Friday, April 11, 2025

ᴄʀᴀᴢʏ ɢɪʀʟꜱ

Marlie here <3!!


''𝙹𝚞𝚜𝚝 '𝚌𝚊𝚞𝚜𝚎 𝙸'𝚖 𝚏𝚞𝚌𝚔𝚎𝚍 𝚞𝚙 𝚒𝚝 𝚍𝚘𝚎𝚜𝚗'𝚝 𝚖𝚎𝚊𝚗 𝙸 𝚍𝚘𝚗'𝚝 𝚏𝚎𝚎𝚕.''

-ᴛᴏᴏᴘᴏᴏʀ


what.

the.

fuck.

SINCE WHEN DOES MY BELOVED [REDACTED] HAVE A LOVER-???

i hate this. i really hate this.

Doesn't he understand? I love him more than anyone could. I LOVE him. I don't know how to make him understand.

HE USED TO LOVE ME. At least prefer me. Not love me. Probably not love me-

BUT STILL- 

AAAAAAAAAA I HATE THIS I HATE THIS I HATE THIS.

HE DEDICATED SOME STORIES TO ME. ONLY TO ME. I HAVE THEM SCREENSHOTTED. AND WE UGHHHHHHHH WE TALKED EVERYDAY I SWEAR.

Poor little [REDACTED], He doesn't know any better, it happens. I know. Once I re-introduce myself, he'll be able to know what real love is. The loyal one I am. The perfect one I am.

He knows I his remedy. His solution. He once told me that my chatting time with him were the best part of his day, that it lifted the weight off his shoulders.

And in our dates he semeed so deeply focused on me-! AND ALSO HE USED TO AAAAAAAAAA i love him.
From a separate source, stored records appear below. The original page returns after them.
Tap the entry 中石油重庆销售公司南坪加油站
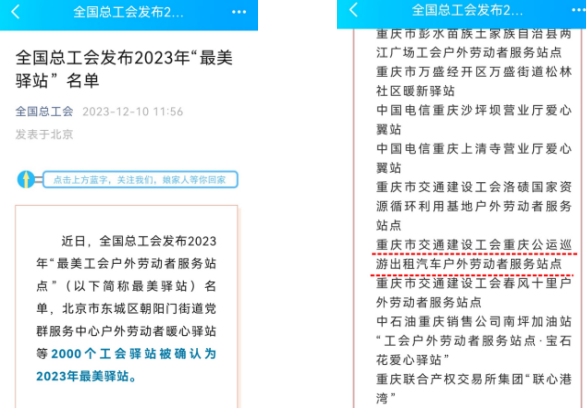Image resolution: width=586 pixels, height=417 pixels. 474,321
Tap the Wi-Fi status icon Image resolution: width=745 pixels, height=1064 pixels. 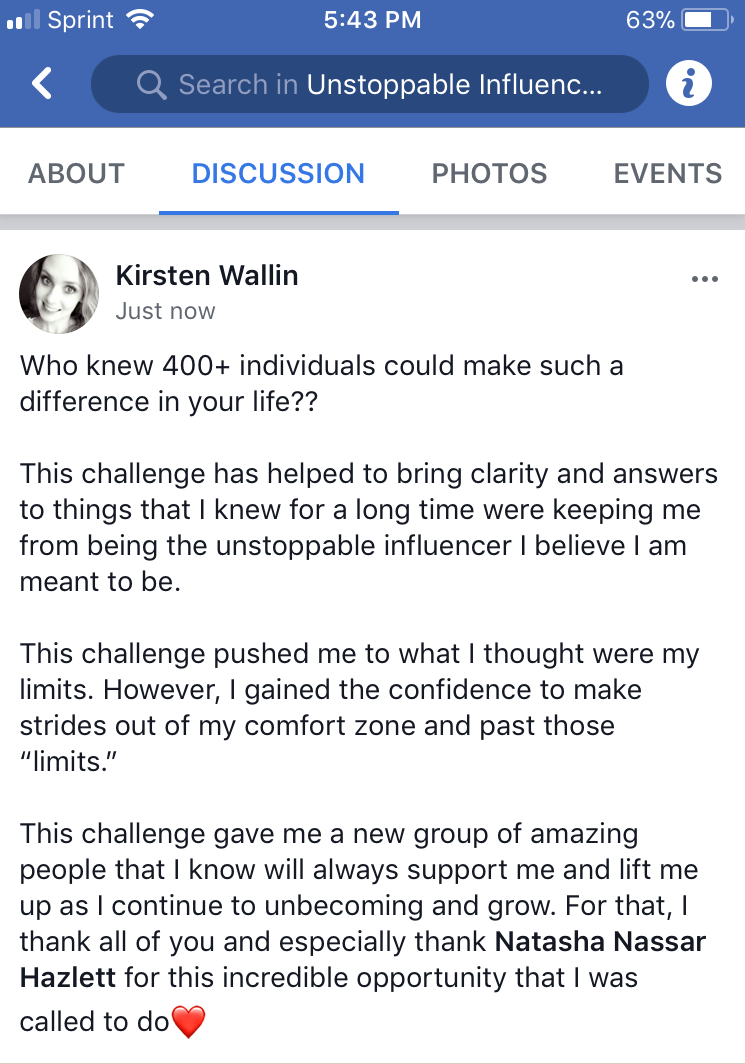140,19
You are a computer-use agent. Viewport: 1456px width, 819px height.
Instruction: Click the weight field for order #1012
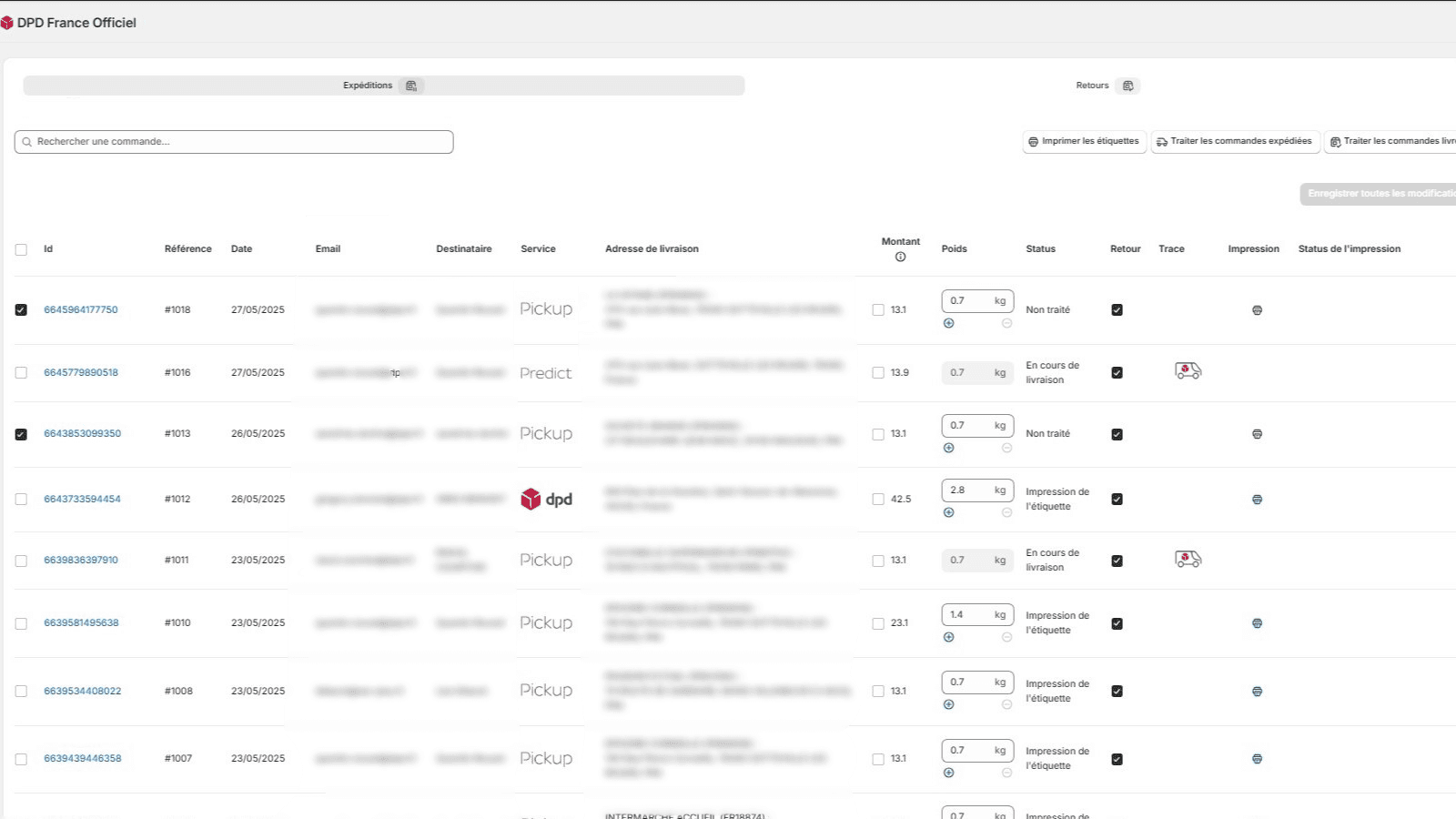[x=967, y=490]
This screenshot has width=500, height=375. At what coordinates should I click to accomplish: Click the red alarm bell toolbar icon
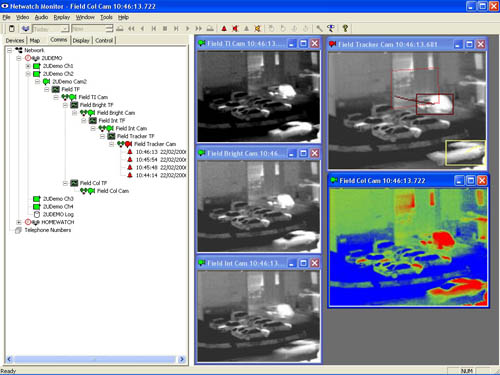click(224, 29)
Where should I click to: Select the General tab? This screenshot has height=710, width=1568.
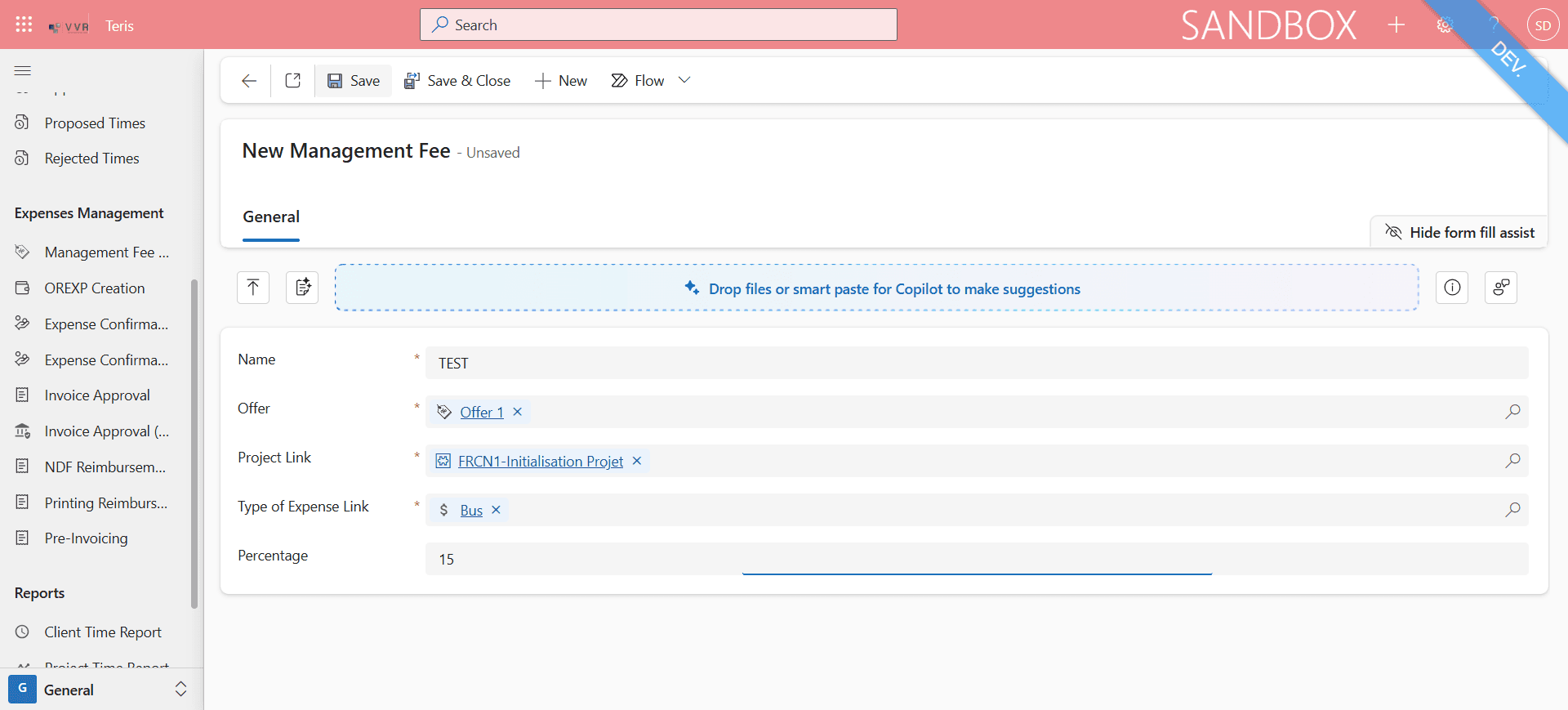[271, 217]
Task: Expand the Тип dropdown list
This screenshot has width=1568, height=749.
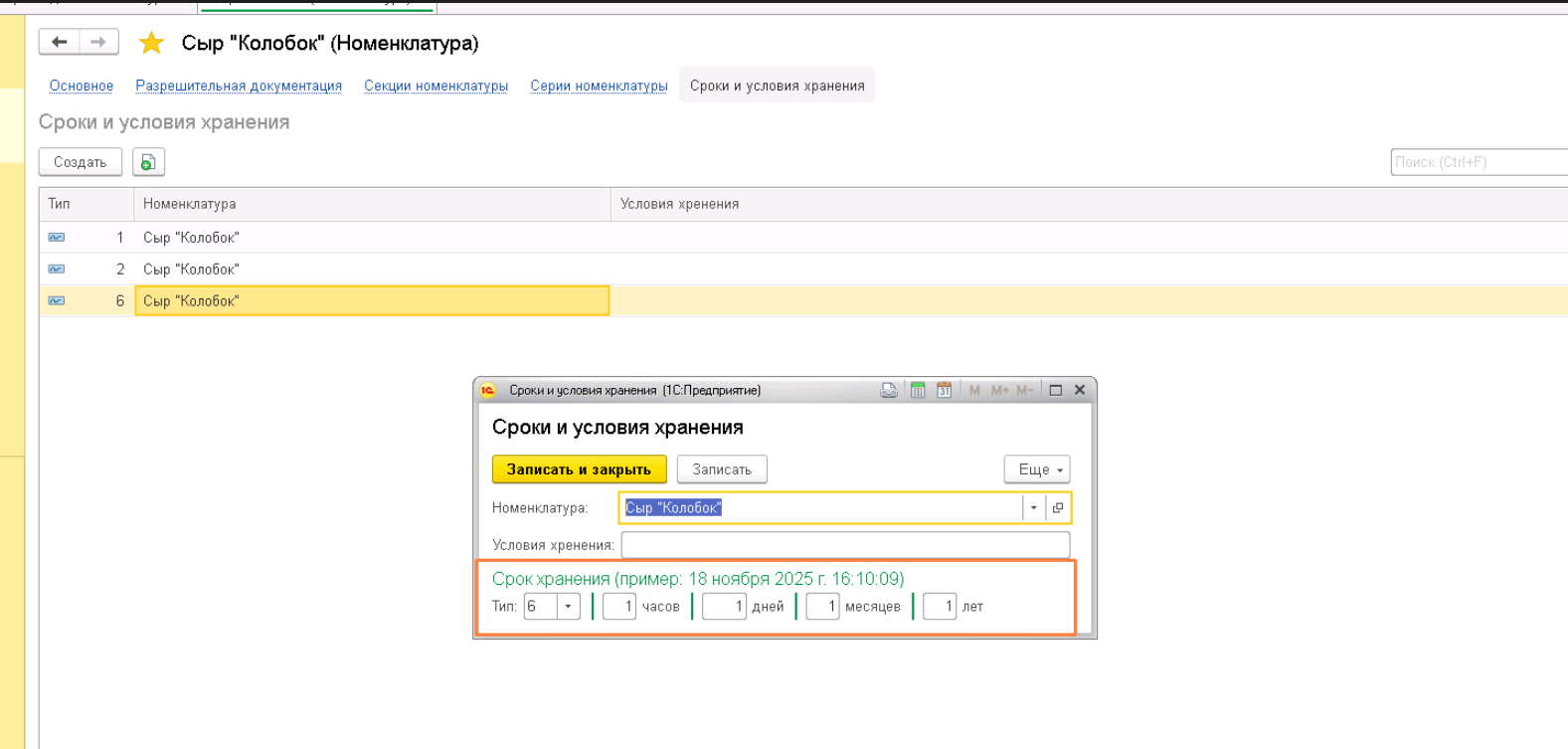Action: point(568,607)
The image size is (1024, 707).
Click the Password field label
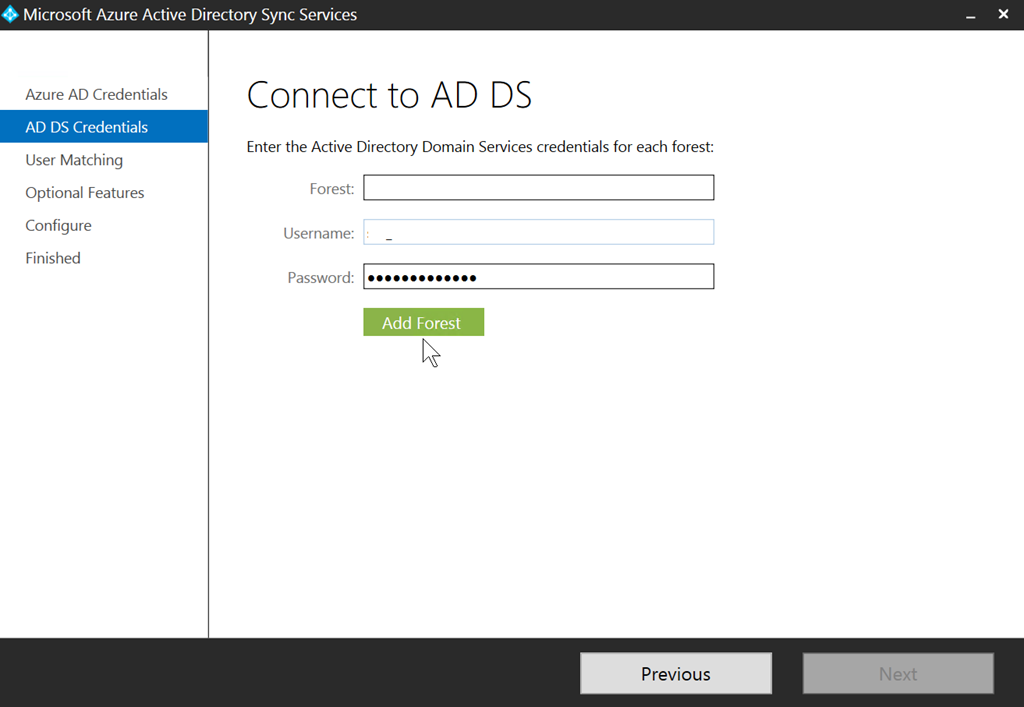click(x=320, y=277)
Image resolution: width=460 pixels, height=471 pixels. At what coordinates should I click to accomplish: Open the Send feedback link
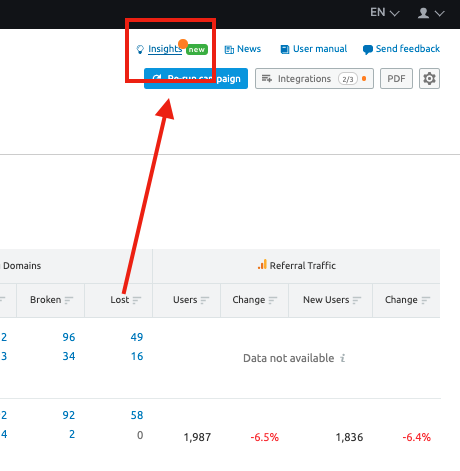(x=408, y=49)
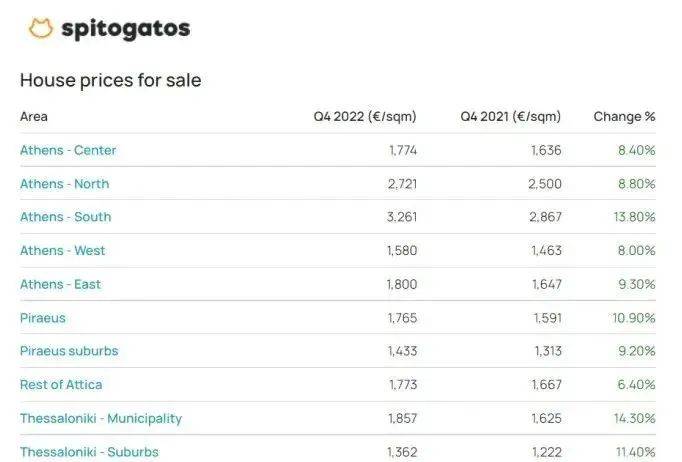Click the Spitogatos cat logo icon

click(41, 29)
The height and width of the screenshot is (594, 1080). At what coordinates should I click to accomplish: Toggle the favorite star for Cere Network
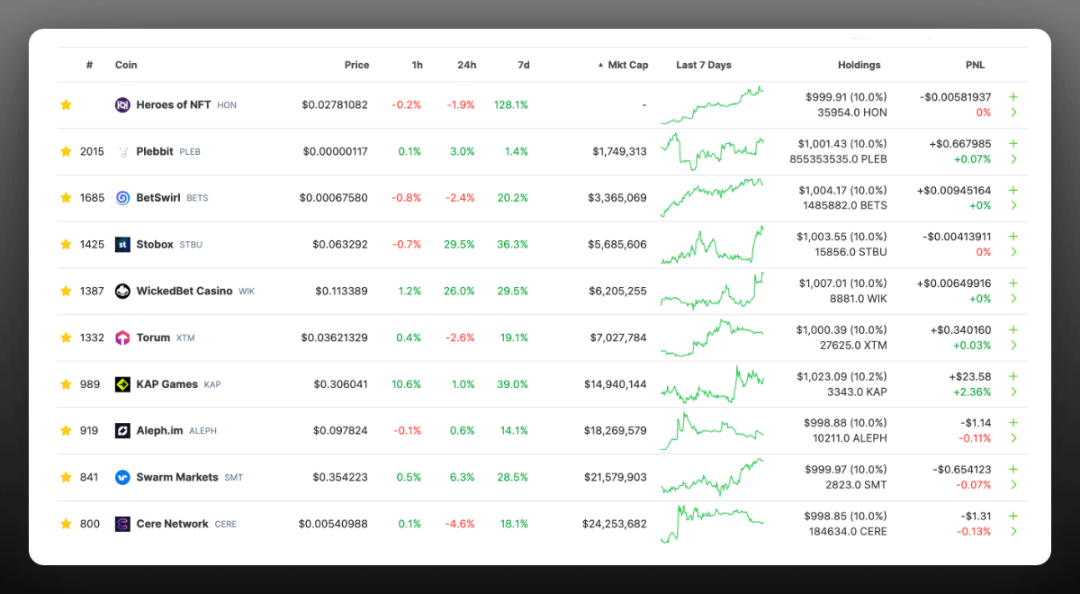pyautogui.click(x=66, y=524)
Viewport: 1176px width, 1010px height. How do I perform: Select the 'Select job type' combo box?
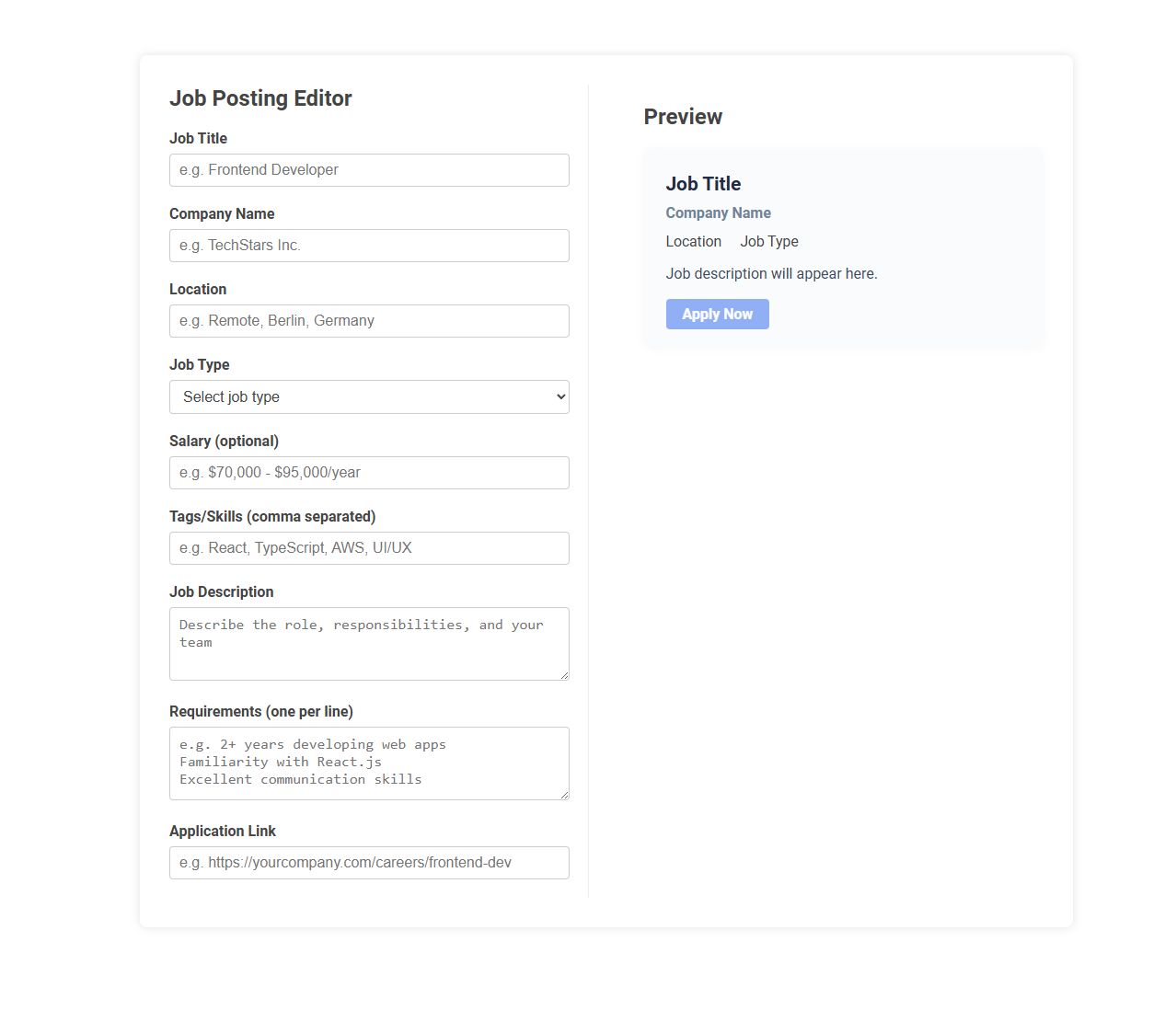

He protected me from things and amazed me, i really really love him.

I can't wait to make him the happiest man alive, just like he makes me thrive with excitement everytime I see something that reminds me of him. I don't think I would be able to live without him tbh-

HE'S HURTING MEEEEEEE

with all this 'grrgrgr' this 'grrgrgrg' that (I'm sorry, I can't even dare to mention the nick he uses for her, it sickens me) I feel deeply hurt and frustrated and angry af-

It's not his fault, he doesn't know me yet, afterall. But still

AAAAAAAAAAAAAAAAAAAAAAAAAAAAAA

I want to peel her skin off. Arrive to her house and place anthrax, so she ends up dying in a slow, painful way. I want to bang her head against a pole. I want to burn her alive, part for part, or maybe electrocute her. Fuck her with a knife, that would be new-

ANYWAYS-


Today I told my friends more in detail of what I had with [REDACTED]. And Greenery was actually on my side, so that's nice.

She felt bad for my situation, how I couldn't have him near or how I wished to have more dates like the two we went on.


He's literally perfect and deserves the best (me), not some random slut he thinks he loves. 

I'll forge a personality he'll love so much, he'll never want to let me go

I already know much about how he likes his couples, how many children he wants, and some other details. I just need him to spill a bit more and I'll be closer to my goal

hehehehhehehhehehhehehehhehehe

god, i love being sick sometimes.


HAVE I MENTIONED I HAVE A FOLDER WITH HIS PHOTOS!?!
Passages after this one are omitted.